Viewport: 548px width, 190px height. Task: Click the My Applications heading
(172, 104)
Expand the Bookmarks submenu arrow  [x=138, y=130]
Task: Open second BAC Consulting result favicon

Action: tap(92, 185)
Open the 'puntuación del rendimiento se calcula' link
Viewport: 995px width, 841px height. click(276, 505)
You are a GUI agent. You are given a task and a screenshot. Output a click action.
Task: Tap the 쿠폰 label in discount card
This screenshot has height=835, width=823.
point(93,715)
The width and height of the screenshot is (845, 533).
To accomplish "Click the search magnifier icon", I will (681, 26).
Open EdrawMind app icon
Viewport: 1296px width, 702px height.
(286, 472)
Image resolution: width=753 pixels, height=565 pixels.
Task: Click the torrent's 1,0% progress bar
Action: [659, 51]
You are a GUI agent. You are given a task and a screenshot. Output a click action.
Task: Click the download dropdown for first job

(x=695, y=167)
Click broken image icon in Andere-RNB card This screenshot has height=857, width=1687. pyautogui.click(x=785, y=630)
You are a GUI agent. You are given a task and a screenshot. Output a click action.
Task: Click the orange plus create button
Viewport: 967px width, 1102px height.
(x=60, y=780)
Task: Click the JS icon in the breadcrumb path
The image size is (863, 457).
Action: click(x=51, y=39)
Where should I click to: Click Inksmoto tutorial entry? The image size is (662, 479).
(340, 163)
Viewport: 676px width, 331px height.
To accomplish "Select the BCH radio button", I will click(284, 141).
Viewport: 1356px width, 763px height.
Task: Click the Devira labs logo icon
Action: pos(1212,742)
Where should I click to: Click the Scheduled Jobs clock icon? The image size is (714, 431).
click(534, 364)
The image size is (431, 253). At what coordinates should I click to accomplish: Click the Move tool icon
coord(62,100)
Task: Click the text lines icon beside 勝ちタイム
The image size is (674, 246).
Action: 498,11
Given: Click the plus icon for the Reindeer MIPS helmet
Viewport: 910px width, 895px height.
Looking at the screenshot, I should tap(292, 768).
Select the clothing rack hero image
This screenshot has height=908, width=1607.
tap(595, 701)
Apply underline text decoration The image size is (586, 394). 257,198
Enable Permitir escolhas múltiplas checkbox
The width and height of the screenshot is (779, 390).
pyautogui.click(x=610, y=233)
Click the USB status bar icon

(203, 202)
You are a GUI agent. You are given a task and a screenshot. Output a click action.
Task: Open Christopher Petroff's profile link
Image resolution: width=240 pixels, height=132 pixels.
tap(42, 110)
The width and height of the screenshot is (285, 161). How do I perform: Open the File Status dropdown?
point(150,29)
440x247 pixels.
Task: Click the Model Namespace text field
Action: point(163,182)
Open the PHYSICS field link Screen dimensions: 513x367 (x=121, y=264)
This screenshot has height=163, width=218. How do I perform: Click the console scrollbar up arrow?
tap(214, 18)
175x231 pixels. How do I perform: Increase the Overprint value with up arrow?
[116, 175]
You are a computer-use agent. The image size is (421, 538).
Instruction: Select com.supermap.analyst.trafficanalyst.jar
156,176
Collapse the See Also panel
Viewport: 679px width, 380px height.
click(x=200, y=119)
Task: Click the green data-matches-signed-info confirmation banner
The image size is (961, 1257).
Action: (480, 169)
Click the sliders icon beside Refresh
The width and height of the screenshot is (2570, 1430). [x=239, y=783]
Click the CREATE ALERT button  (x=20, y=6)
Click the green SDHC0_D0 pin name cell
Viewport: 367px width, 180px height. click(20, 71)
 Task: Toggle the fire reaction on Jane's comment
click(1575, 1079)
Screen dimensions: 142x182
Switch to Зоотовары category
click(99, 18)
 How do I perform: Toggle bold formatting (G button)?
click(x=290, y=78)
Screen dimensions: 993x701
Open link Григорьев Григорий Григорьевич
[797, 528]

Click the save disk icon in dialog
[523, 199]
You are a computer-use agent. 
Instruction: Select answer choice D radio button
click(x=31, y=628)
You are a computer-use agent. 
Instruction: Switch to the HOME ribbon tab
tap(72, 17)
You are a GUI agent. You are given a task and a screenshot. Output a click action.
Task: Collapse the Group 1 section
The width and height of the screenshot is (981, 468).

What you are asked to do: Can you turn the lines from the one with "The width and height of the screenshot is (845, 533)." to the one with "(x=695, y=167)", both included, into a Markdown table with the columns No. and Line? Skip any blank lines.

The output:
| No. | Line |
|---|---|
| 1 | The width and height of the screenshot is (845, 533). |
| 2 | To accomplish "Click the search magnifier icon", I will (681, 26). |
| 3 | Open EdrawMind app icon |
| 4 | Viewport: 1296px width, 702px height. |
| 5 | (286, 472) |
| 6 | Image resolution: width=753 pixels, height=565 pixels. |
| 7 | Task: Click the torrent's 1,0% progress bar |
| 8 | Action: [659, 51] |
| 9 | You are a GUI agent. You are given a task and a screenshot. Output a click action. |
| 10 | Task: Click the download dropdown for first job |
| 11 | (x=695, y=167) |